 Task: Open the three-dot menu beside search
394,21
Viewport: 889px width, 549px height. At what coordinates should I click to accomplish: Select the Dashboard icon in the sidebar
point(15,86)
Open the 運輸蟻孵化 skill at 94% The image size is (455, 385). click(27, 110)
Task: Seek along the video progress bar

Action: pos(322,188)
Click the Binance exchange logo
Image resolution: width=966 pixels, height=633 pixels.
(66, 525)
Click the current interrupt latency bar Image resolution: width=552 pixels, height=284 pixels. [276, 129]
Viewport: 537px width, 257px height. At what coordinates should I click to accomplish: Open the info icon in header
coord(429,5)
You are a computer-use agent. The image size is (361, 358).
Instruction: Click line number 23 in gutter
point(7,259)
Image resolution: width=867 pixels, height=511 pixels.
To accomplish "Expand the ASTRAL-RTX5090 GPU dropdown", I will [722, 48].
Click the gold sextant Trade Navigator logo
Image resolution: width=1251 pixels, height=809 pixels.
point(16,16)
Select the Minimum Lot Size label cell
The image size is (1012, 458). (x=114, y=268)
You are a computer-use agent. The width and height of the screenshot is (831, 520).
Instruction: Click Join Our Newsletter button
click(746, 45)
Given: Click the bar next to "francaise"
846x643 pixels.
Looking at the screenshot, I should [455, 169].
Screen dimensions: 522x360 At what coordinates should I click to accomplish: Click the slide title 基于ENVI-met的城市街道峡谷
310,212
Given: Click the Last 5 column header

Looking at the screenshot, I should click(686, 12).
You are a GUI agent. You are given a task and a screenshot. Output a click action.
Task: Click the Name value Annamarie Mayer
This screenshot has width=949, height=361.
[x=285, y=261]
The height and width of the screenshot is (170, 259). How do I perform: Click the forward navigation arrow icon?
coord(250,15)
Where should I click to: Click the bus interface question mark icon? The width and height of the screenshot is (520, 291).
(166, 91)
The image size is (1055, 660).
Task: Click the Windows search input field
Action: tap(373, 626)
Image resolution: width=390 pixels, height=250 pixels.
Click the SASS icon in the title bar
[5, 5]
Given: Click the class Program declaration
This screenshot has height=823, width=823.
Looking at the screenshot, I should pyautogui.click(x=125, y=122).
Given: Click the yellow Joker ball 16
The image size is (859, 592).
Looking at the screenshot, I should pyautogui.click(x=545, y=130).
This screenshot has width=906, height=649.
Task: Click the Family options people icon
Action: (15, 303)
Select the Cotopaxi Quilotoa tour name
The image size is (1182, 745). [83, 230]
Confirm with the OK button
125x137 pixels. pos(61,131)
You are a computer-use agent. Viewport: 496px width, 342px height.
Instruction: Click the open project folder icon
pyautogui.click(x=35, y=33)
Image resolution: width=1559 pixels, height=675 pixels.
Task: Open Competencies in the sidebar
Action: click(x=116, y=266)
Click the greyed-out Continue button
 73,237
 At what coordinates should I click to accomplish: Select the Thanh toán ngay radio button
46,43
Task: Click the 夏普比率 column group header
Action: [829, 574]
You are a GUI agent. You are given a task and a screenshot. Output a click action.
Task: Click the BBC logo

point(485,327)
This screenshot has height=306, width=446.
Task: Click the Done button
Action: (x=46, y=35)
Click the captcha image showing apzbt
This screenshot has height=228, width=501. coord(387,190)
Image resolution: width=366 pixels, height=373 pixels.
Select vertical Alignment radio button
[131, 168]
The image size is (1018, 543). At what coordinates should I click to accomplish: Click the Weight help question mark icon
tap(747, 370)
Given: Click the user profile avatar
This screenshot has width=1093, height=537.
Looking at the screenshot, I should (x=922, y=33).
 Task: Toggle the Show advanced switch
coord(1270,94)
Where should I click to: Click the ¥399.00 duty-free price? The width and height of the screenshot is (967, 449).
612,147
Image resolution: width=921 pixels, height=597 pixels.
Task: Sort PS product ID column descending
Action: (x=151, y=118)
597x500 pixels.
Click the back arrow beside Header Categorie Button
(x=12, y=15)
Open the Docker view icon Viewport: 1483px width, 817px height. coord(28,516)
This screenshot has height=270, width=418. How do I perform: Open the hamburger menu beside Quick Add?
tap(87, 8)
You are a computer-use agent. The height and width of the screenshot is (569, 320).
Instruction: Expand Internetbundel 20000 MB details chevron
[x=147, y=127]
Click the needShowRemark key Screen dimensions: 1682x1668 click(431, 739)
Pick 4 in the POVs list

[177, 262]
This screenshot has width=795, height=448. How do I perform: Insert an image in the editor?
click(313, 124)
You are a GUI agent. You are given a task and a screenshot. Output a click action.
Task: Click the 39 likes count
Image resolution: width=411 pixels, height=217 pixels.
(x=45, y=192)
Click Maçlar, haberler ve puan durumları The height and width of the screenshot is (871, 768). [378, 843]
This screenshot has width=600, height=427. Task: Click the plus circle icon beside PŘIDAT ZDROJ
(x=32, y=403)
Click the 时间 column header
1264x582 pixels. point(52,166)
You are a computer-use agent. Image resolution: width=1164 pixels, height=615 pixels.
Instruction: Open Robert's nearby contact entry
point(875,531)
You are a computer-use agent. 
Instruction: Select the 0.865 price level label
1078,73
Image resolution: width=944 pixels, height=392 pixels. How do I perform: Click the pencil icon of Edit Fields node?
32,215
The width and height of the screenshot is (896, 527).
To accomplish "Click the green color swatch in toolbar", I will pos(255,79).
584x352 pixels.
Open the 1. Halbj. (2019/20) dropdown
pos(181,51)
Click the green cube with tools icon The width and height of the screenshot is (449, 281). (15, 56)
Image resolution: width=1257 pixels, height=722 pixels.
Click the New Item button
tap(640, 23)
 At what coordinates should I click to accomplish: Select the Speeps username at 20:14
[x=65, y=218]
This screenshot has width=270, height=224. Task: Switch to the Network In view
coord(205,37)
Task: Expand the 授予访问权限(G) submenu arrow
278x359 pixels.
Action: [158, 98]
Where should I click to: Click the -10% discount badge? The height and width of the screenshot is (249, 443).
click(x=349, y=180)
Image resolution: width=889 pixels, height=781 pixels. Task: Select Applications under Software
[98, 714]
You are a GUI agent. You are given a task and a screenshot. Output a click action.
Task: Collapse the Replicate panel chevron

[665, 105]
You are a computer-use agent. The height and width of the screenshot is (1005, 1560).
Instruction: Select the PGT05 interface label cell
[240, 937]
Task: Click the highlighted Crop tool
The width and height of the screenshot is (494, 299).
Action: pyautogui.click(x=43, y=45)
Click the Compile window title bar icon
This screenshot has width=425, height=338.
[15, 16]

**THE TASK**
Beginning at the line above with "Given: Click the Last 5 column header" and finishing at the line with "Task: Click the Name value Annamarie Mayer", return each line exactly and return nothing else.

**FINISHED TASK**
Given: Click the Last 5 column header

Looking at the screenshot, I should click(686, 12).
You are a GUI agent. You are given a task and a screenshot. Output a click action.
Task: Click the Name value Annamarie Mayer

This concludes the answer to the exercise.